5.      Two VA Initiatives Tagged As Riskiest Federal IT Projects. The Washington Post (8/30, Censer, 684K) reports, “More than two dozen projects across 15 federal agencies,” including two at the Department of Veterans Affairs – one called “Benefits 21st Century Paperless Delivery of Veterans Benefits” and one called “Medical 21st Century HealtheVet Pharmacy” — have “been tagged as the highest-risk federal information technology projects.” After noting that the “Office of Management and Budget and agency chief information officers will be giving” those projects a “close look as they develop 2012 budget plans,” the Post says Vivek Kundra, the Federal CIO, recently “indicated the move reflects a significant change in the federal government’s IT spending. ‘We need to end a culture in Washington where we continue to throw good money after bad money,’ he said, citing a Department of Veterans Affairs financial modernization program that was launched in 1998, killed in 2004, relaunched in 2005 and once again terminated last month.”

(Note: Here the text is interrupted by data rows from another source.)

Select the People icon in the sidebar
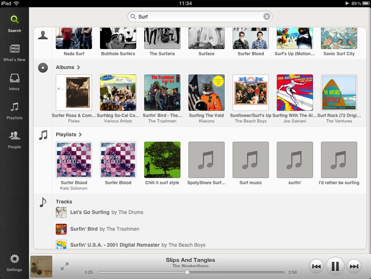The height and width of the screenshot is (279, 371). pyautogui.click(x=14, y=138)
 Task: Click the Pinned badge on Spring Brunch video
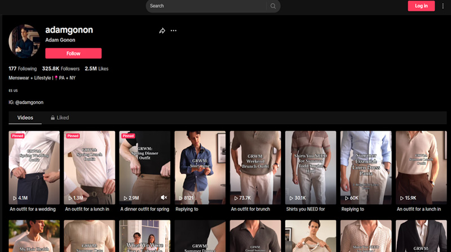click(73, 136)
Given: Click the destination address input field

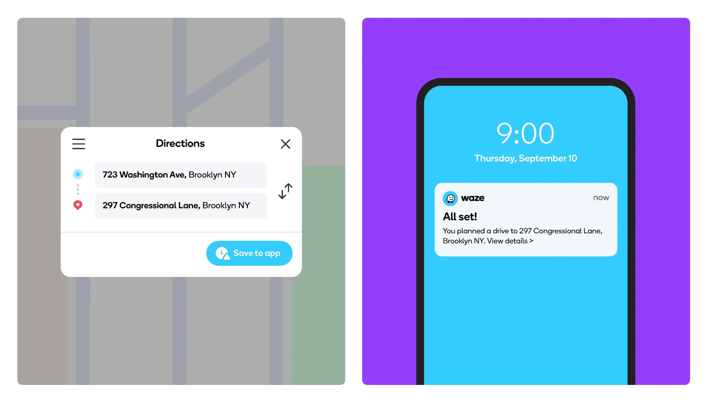Looking at the screenshot, I should (181, 205).
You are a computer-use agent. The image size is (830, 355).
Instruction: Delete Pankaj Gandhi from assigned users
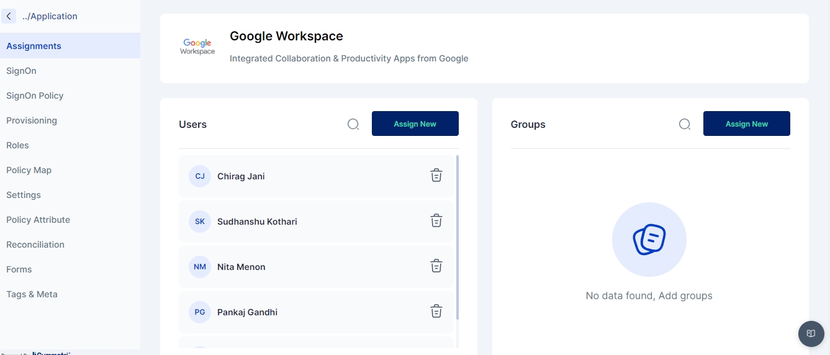[x=436, y=312]
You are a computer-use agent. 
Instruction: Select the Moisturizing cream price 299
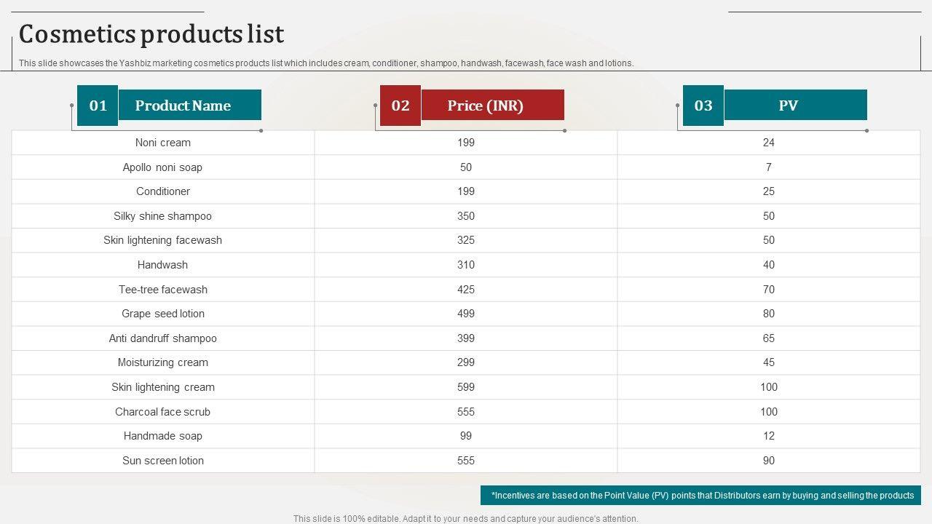[x=466, y=362]
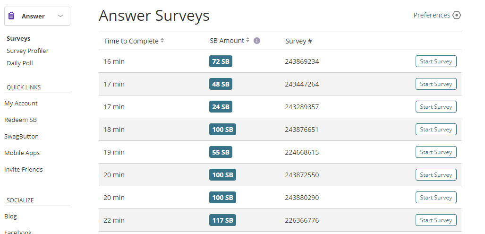The image size is (485, 234).
Task: Sort surveys by Time to Complete arrows
Action: click(162, 41)
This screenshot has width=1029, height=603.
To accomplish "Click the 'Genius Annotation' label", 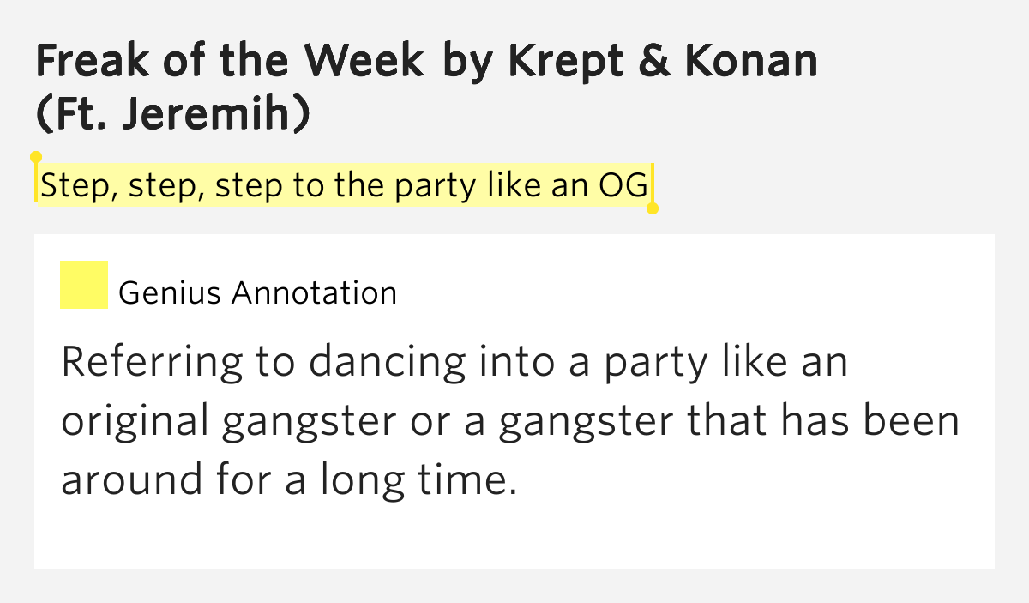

6.      Iraq Leaves Generation Of US Army Officers Cautious, Humbled. According to a front page story in the Washington Post (8/30, A1, Jaffe, 684K), the careers of a generation of US Army officers “have been defined by the chaos and contradictions” encountered in Iraq, during “one of America’s longest and costliest wars.” The Post, which points out that Monday will “mark the official end” of US combat operations in Iraq, the Post says so far, the lessons US Army officers are “taking from their Iraq experience are ones of humility and caution that surpass the post-Vietnam War period.” By way of example, the Post refers to Iraq veteran Capt. Casey Thoreen, who said that because a country can spend vast amounts of money fighting a counterinsurgency for many years and “still not get anything out of it,” such a fight “better be worth it.”

7.      Obama Recommits Country To Gulf Coast Repair, Notes Vets Hospital Groundbreaking. McClatchy (8/30, Mascaro) reports, “Five years after Hurricane Katrina, President Barack Obama recommitted the nation to ongoing repair of the Gulf Coast as the region’s fragile recovery hung in the balance and his own popularity needed shoring up amid disappointment with the administration’s handling of the Gulf oil spill.” During a speech in New Orleans, Obama “pledged to finish the largest civil-works project in the nation’s history — shoring up the failed levees — by next year.” He also “noted the June groundbreaking on a new veterans hospital.” The Fox News (8/29) website published a similar story, noting that the President gave his speech at Xavier University.

 8.      Research May Benefit Veterans, Others. Ron Seman’s syndicated “Veteran’s Beat” column, appearing in the Tallmadge (OH) Express (8/29, 8K).

9.      Veterans: The Blue Button Gets You Electronic Health Records. An op-ed for the Huffington Post (8/30) by Craigslist founder Craig Newmark.

10.    Vets Cemetery Grant Praised. In the fourth “Beads & Boos” item, the Alexandria (LA) Town Talk (8/30, 30K) gave beads to the “approval of a $6.14 million grant to build the Louisiana State Veterans Cemetery at Leesville.”